Restate word for word the lines from the one containing "Instruction: Go to 控制面板主页 in the sidebar" through the end of the listing below, with both ends included.
▼▼▼
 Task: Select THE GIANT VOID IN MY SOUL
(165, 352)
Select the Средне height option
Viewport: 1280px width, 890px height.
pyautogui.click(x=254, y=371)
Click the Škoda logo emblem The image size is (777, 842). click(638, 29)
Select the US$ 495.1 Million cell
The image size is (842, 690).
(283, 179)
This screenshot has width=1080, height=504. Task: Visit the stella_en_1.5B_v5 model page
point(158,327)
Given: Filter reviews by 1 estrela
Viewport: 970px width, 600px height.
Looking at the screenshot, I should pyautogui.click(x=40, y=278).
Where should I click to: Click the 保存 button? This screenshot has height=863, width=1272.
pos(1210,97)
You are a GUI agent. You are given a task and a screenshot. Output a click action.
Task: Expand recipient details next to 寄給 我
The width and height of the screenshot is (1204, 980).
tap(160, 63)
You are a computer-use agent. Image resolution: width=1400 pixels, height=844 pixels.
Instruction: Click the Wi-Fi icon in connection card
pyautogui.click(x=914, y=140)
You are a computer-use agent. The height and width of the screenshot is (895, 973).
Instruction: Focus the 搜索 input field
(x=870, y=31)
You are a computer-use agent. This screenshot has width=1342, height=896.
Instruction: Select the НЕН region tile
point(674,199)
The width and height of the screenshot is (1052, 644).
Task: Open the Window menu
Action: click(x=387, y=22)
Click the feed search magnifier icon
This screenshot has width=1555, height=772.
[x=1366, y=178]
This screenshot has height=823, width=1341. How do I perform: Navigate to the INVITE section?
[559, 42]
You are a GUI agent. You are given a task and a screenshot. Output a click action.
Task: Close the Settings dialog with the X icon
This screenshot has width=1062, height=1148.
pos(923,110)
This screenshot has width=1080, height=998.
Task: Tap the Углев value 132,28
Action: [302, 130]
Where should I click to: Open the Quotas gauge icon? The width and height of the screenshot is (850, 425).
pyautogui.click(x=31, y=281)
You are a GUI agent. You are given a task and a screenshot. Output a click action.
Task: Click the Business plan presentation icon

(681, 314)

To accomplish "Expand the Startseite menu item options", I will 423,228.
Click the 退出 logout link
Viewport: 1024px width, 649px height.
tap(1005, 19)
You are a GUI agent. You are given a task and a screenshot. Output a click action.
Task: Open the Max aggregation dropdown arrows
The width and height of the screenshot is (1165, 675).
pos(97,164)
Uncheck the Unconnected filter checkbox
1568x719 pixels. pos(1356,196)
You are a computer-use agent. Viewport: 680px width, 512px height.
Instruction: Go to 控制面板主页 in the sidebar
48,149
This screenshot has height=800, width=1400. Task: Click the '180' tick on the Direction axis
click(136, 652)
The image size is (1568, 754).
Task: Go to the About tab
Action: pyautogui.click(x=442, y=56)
▲▲▲
▸ **Output of the exercise**:
Instruction: Go to 控制面板主页 in the sidebar
48,149
This screenshot has height=800, width=1400. Task: Click the '180' tick on the Direction axis
click(136, 652)
The image size is (1568, 754).
Task: Go to the About tab
Action: pyautogui.click(x=442, y=56)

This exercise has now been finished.